Saturday, 03/24/2018 1:33:04 AM

Saturday, March 24, 2018 1:33:04 AM

Post# of 7474
It will make "Right To Try" federally legal and the states can choose to legislate differently if they oppose it.

The federal government is not taking that right away but instead providing a floor level law to allow it if the state agrees to.

Since most states currently have no "Right to Try" legislation one way or the other, it will basically be legal unless a state chooses otherwise.

As we are taking drugs that were previously not legally available federally and making them available, this is a great first step towards some of our goals! My guess is this will quickly give way to patients who have dangerous and debilitating seizure issues, etc.

Below is the link to Right To Try's Q&A and below that is an excerpt from righttotry.org:

http://righttotry.org/wp-content/uploads/2017/01/RTT-FAQ_QA.pdf

Question: The FDA controls drug approval, and it trumps state law. How can states legally do this?
Answer: It is well established that the U.S. Constitution was designed to provide a floor of protection for individual rights, not a ceiling. States may provide additional and greater protections of individual rights—and all of them do.

For instance, many states protect free speech rights to a greater extent than the U.S. Constitution, others provide greater privacy rights. While the Supreme Court has never addressed Right To Try
specifically, it has held that states have great latitude in regulating health and safety, including medical standards, which are primarily and historically protected as a matter of local concern.

The Supreme Court has recognized a state’s power to govern the practice of medicine involving terminal patients. For example, in Gonzales v. Oregon, the Court upheld the state’s “right to die” law, enacted by Oregon voters, over the objections of the U.S.
Attorney General, who argued that federal law preempted the state law. Considering the Supreme Court deferred to a state’s authority to protect a person’s right to die, it would be consistent for the Court to protect a patient’s right to try to save his own life.
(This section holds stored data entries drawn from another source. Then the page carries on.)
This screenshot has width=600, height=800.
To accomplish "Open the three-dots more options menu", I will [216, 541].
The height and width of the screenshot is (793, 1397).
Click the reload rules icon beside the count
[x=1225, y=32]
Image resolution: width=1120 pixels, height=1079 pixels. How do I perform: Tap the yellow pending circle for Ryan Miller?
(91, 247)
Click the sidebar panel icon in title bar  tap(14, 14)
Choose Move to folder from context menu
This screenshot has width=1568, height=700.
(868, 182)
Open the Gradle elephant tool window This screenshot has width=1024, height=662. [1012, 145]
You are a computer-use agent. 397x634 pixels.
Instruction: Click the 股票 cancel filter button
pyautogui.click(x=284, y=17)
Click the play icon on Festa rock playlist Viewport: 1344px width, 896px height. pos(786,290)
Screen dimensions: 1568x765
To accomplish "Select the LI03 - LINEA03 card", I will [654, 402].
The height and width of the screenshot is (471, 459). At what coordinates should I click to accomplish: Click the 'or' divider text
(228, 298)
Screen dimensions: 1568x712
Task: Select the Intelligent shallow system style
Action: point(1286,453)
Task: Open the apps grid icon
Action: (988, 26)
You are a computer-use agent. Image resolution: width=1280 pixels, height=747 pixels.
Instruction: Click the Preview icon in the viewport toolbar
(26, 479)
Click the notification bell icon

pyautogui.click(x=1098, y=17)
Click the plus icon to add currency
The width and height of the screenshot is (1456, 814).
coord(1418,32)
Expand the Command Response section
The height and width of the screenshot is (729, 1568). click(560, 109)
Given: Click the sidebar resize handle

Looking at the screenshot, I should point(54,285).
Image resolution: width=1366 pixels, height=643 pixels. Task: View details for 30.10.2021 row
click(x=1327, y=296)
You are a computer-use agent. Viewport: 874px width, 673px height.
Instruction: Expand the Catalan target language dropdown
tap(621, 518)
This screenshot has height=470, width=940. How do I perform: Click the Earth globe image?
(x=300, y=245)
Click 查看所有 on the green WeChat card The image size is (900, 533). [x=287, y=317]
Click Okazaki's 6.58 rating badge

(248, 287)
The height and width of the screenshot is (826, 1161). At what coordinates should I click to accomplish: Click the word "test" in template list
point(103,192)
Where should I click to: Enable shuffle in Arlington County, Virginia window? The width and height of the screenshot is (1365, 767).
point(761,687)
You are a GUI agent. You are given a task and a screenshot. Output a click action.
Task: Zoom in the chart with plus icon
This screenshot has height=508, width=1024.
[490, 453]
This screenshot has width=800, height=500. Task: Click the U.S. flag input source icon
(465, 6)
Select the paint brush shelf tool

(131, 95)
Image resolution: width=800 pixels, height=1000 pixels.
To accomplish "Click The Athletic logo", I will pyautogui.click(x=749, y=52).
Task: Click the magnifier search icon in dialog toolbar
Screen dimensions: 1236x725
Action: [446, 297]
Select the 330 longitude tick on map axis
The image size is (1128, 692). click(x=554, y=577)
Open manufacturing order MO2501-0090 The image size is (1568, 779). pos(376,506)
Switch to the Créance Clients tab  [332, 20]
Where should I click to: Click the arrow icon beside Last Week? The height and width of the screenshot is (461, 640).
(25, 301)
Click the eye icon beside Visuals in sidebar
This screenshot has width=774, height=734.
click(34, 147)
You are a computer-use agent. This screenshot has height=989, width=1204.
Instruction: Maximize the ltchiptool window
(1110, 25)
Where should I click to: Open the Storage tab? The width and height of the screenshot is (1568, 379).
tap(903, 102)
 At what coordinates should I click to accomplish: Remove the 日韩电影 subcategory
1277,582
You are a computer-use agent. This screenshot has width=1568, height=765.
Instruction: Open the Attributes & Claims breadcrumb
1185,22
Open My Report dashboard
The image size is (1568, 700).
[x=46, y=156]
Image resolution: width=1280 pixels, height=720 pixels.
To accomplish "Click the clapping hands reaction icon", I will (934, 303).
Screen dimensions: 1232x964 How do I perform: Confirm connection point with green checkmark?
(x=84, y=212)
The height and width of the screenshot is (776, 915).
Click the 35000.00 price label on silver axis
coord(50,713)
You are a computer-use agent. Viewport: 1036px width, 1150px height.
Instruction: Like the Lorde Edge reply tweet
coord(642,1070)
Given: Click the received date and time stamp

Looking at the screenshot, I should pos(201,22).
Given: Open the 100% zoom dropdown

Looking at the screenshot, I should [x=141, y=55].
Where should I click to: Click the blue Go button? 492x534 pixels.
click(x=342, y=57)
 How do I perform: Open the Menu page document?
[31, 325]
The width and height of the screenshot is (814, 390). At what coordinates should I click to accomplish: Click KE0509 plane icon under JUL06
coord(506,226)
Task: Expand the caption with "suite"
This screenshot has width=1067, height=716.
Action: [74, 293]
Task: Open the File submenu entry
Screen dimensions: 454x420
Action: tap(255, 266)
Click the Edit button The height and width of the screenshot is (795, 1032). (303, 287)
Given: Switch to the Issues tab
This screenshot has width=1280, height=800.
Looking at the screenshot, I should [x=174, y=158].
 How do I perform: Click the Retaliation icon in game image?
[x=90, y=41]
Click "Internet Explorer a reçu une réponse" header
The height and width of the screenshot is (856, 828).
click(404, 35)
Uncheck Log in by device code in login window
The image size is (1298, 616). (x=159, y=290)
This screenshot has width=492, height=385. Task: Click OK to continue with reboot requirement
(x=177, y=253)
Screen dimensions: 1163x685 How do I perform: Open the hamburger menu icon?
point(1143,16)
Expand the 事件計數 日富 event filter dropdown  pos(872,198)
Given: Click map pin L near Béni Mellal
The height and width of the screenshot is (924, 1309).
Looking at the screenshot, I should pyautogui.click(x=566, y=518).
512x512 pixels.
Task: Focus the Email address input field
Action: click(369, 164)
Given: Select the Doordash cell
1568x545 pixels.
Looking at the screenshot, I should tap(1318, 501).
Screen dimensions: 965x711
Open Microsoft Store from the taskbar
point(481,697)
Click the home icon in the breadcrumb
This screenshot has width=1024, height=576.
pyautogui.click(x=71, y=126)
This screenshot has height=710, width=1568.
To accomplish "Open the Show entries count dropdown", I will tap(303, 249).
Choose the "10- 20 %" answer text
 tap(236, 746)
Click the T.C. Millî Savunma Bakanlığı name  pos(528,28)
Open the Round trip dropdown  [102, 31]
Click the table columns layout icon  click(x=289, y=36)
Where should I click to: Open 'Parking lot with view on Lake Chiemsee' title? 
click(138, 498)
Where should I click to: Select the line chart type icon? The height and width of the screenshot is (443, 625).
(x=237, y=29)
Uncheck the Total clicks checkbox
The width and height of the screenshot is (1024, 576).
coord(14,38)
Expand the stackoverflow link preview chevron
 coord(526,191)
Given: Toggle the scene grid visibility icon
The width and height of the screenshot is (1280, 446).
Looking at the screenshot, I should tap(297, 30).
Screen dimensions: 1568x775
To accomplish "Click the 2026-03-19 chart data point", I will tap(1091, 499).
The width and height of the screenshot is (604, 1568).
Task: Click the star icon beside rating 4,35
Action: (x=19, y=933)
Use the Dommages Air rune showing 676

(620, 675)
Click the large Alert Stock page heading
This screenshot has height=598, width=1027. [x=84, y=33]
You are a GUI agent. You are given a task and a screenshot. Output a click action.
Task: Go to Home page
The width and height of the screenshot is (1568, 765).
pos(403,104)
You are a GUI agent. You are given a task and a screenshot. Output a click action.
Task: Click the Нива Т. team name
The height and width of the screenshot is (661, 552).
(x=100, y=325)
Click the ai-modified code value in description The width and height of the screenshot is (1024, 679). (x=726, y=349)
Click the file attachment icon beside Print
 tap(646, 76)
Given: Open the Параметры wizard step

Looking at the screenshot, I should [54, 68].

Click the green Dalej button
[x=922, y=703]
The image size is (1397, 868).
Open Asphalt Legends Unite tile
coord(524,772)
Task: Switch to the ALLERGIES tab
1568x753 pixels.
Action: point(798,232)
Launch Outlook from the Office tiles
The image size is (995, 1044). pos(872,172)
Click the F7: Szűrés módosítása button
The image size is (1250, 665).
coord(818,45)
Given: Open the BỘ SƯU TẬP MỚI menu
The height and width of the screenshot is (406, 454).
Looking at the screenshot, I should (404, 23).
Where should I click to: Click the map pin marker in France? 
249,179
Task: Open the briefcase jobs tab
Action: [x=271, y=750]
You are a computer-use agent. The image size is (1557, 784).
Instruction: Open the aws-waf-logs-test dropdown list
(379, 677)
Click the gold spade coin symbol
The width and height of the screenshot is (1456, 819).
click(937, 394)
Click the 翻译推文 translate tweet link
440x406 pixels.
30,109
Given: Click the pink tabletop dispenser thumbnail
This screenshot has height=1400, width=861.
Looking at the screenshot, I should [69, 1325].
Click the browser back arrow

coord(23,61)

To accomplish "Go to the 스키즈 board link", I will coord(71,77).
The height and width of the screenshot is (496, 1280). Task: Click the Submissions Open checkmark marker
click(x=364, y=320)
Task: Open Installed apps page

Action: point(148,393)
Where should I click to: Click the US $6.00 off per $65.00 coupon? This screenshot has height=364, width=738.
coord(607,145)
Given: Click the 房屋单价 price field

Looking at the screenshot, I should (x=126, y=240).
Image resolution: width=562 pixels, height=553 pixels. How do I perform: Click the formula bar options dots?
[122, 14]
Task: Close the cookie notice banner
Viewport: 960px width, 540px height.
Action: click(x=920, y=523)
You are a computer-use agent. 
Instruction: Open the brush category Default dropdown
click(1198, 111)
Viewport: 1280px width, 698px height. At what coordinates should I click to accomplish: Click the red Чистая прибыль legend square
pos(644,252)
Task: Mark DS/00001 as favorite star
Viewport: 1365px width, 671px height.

In Abigail Alliance v. Von Eschenbach, a three-judge panel found that the due process clause of the 5th Amendment guaranteed terminally ill patients’ access to investigational treatments that had passed FDA Phase I safety testing. However, upon a request by the FDA for a rehearing by the full court, that ruling was reversed. That decision is not binding on any other federal court outside the D.C. Circuit. Most important, it did not involve the same scenario presented by Right To Try, including the fact that no state law protecting access to investigational drugs was in place at the time.